Based on this facility's data, families visiting should ask: "Can I visit during a mealtime to observe dining assistance and food quality?" "How do you handle medical emergencies, and what is your hospital transfer rate?" "Can I speak with family members of current residents about their experience?"

Is Kadima Rehabilitation & Nursing At New Wilmington Safe?

Based on CMS inspection data, KADIMA REHABILITATION & NURSING AT NEW WILMINGTON has a clean safety record: no substantiated abuse findings (meaning no confirmed cases of resident harm), no Immediate Jeopardy citations (the most serious violation level indicating risk of serious injury or death), and is not on the Special Focus Facility watch list (a federal program monitoring the lowest-performing 1% of nursing homes). The facility has a 4-star overall rating and ranks #1 of 100 nursing homes in Pennsylvania. While no facility is perfect, families should still ask about staff-to-resident ratios and recent inspection results during their visit.

Do Nurses at Kadima Rehabilitation & Nursing At New Wilmington Stick Around?

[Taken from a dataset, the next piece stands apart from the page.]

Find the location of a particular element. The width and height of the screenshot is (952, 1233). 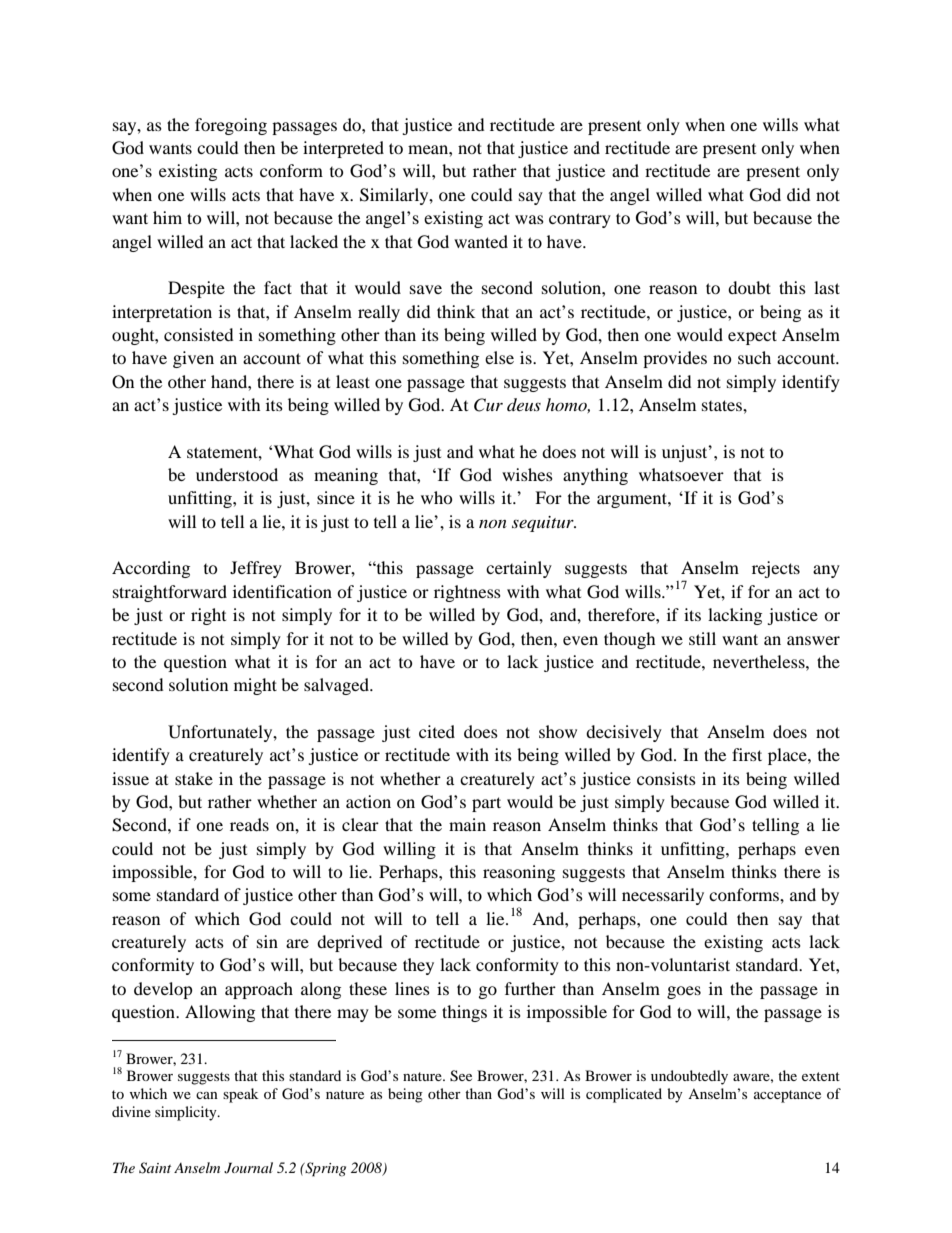

certainly is located at coordinates (519, 569).
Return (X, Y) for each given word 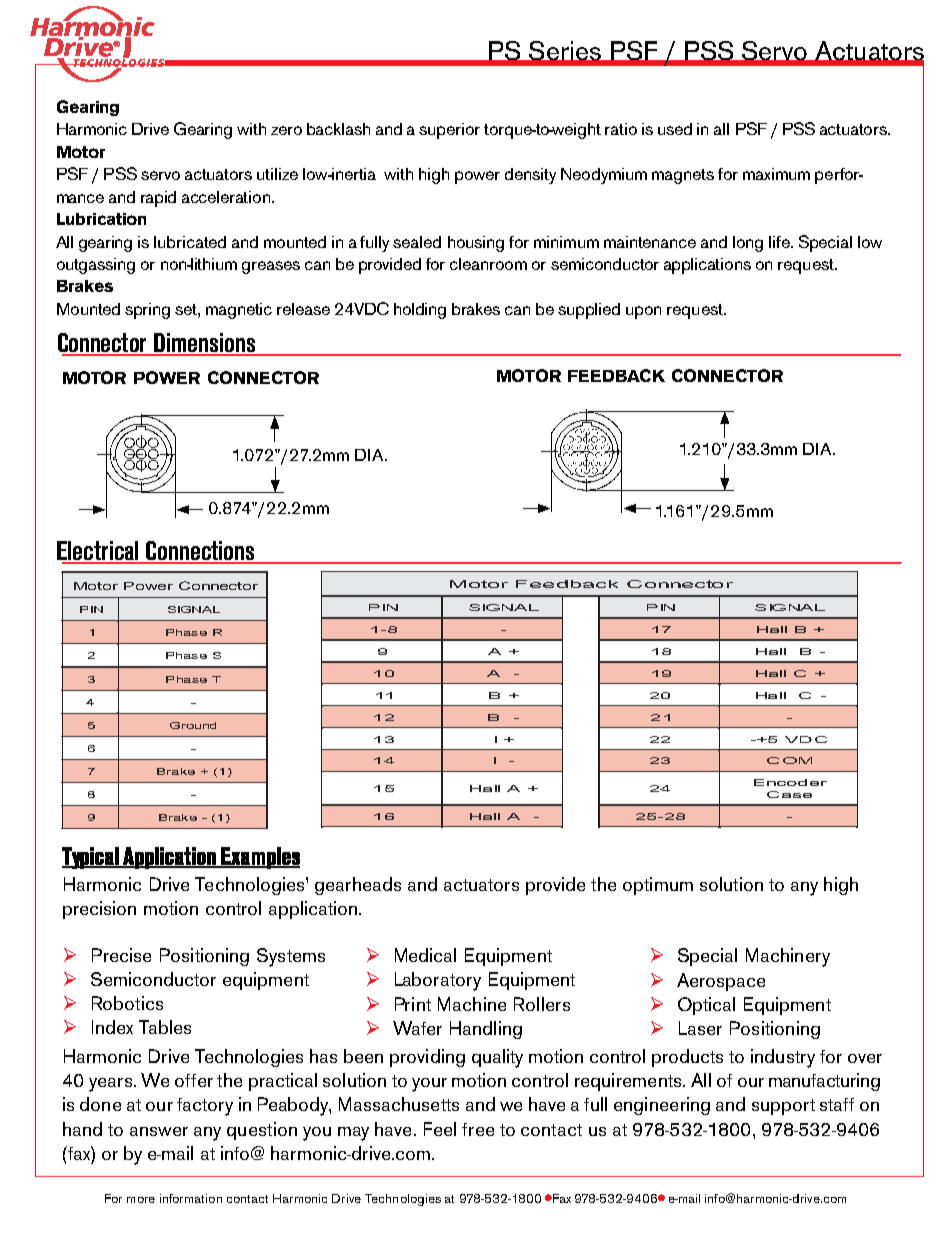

KADIMA REHABILITATION & NURSING AT NEW WILMINGTON has a staff turnover rate of 52%, which is 6 percentage points above the Pennsylvania average of 46%. Moderate turnover is common in nursing homes, but families should still ask about staff tenure and how the facility maintains care continuity when employees leave.

Was Kadima Rehabilitation & Nursing At New Wilmington Ever Fined?

KADIMA REHABILITATION & NURSING AT NEW WILMINGTON has no federal fines on record. CMS issues fines when nursing homes fail to meet care standards or don't correct problems found during inspections. The absence of fines suggests the facility has either maintained compliance or corrected any issues before penalties were assessed. This is a positive indicator, though families should still review recent inspection reports for the full picture.

Is Kadima Rehabilitation & Nursing At New Wilmington on Any Federal Watch List?

KADIMA REHABILITATION & NURSING AT NEW WILMINGTON is not on any federal watch list. The most significant is the Special Focus Facility (SFF) program, which identifies the bottom 1% of nursing homes nationally based on persistent, serious quality problems. Not being on this list means the facility has avoided the pattern of deficiencies that triggers enhanced federal oversight. This is a positive indicator, though families should still review the facility's inspection history directly.